With this tricky and unpredictable virus, the only way to keep the “Brazil variant” or the “South Africa variant” (using these geographical labels is halfway to hate crime—I mean P.1 and B.351) from the banks of the Thames would be to prevent all travel from South America, or Africa, or anywhere you can travel to from South America or Africa—or, basically, anywhere. In all seriousness: why is anyone traveling anywhere, now? C’mon, man. Let’s just beat this thing first.
But since we’ve established that while we care about Covid, we don’t care that much—best to just lie back and think of England. Isn’t Brexit grand, old chap?
This royal throne of kings, this sceptred isle,
This earth of majesty, this seat of Mars,
This other Eden, demi-paradise,
This fortress built by Nature for her self
Against infection and the hand of war,
This happy breed of men, this little world,
This precious stone set in a silver sea
Which serves it in the office of a wall
Or as a moat defensive to a house,
Against the envy of less happier lands…
Of course, while a “silver sea” (really cold, gray and stinking of fish) does make a great wall, and not just against plagues, all it’s doing is saving the English taxpayer money. Unless the germ is spread by animals or the wind, a literal wall works just as well.
And we know the US taxpayer is equal to the challenge:
Some may fault me for making a serious point, but not seriously.
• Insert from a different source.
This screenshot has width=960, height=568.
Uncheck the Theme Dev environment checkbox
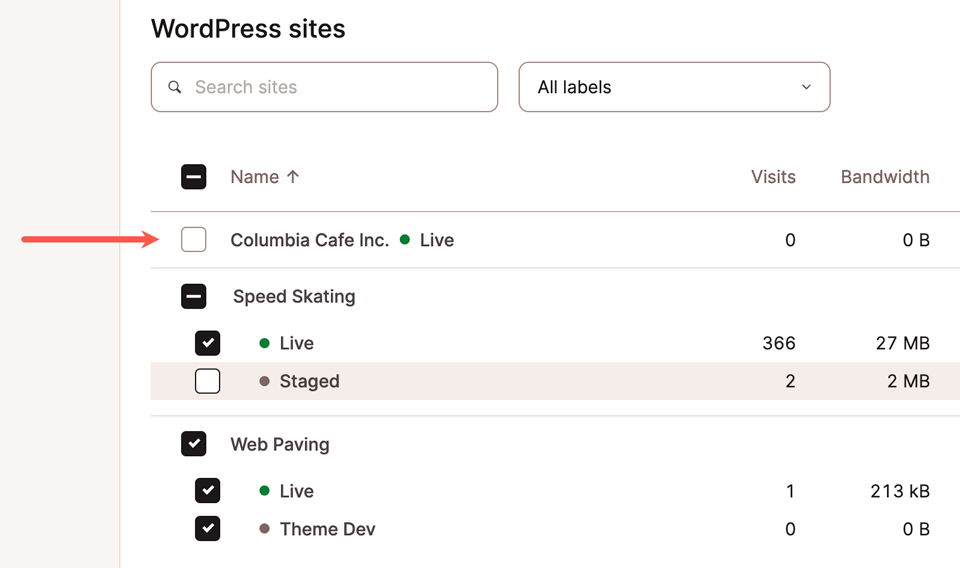(x=207, y=529)
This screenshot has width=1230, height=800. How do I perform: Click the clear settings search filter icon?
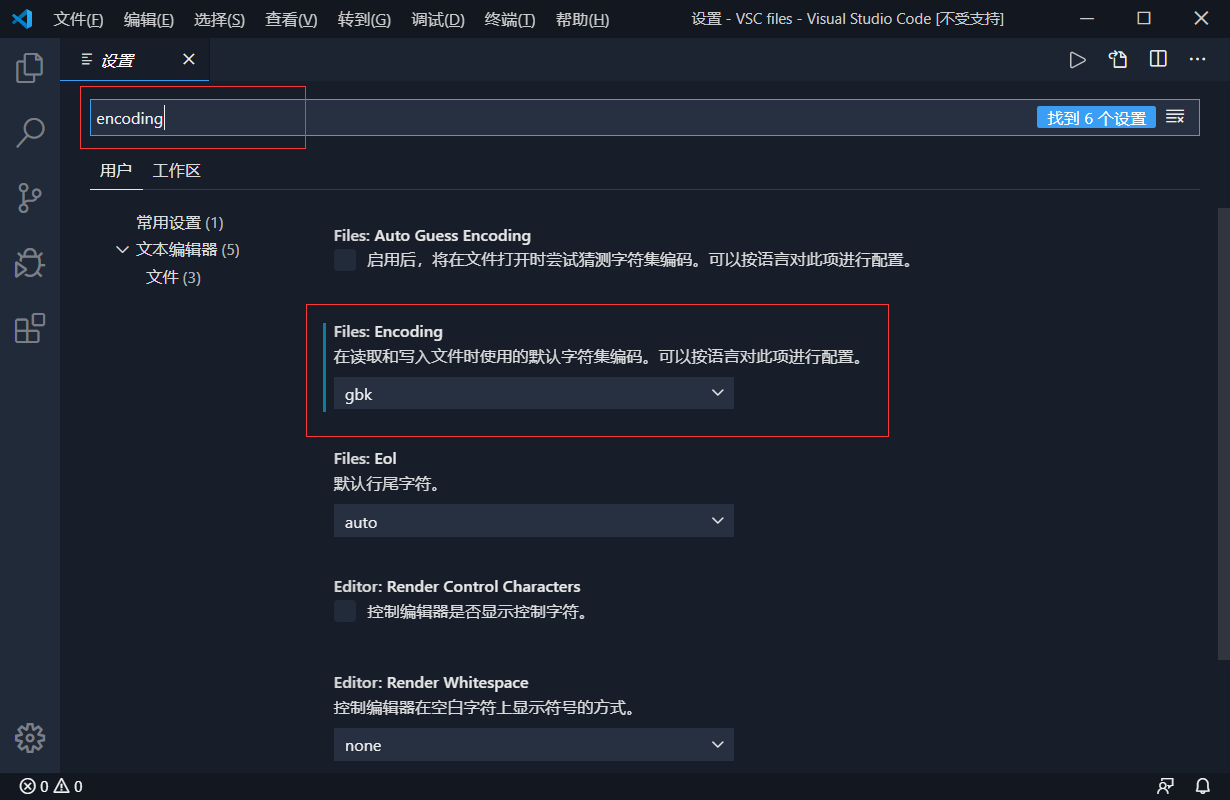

When in Rome, do as the Romans: observe the seriousness with which the world takes this serious problem. Hopefully I’m just wrong this time; the vaccines will stop the variants; and the Lord will return to His usual pattern of “looking after fools, drunks, and the United States.”
But anyway: end international travel now. It is not worth it. It is orders of magnitude away from worth it. Zero is the only number that works.